- EXERCISE MATERIAL:
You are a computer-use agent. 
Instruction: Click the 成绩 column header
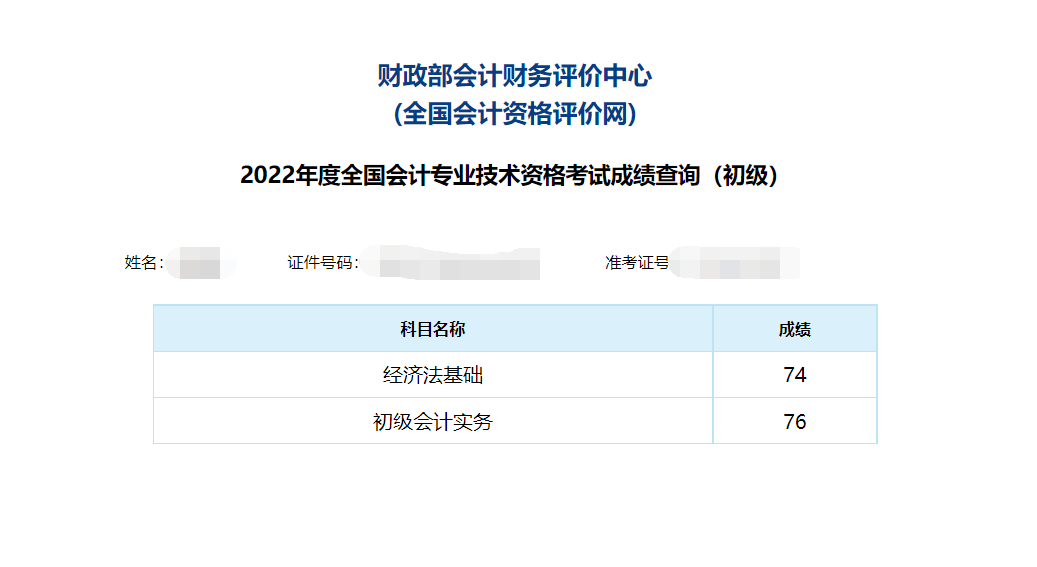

==

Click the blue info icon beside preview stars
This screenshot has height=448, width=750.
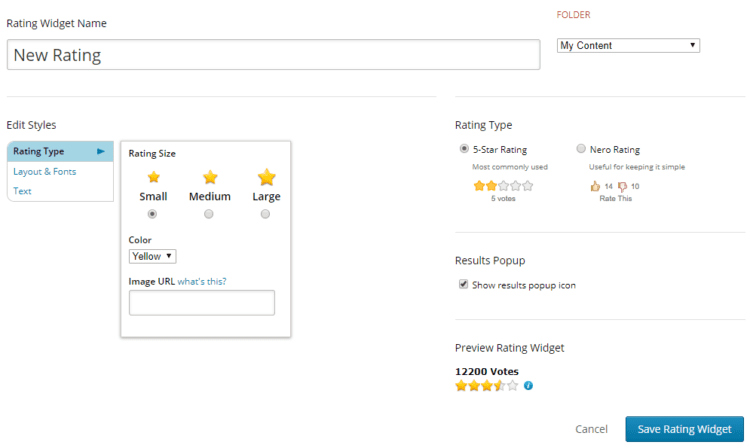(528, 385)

--

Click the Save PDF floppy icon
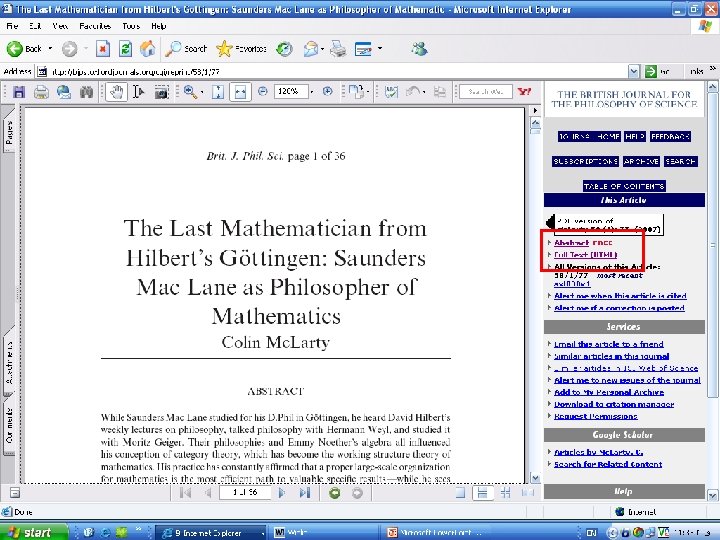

- WORK TO BE COMPLETED: Where the string "icon" turns up in a line of the data above, copy that whole line.

- EXERCISE RESULT:
Click the blue info icon beside preview stars
Click the Save PDF floppy icon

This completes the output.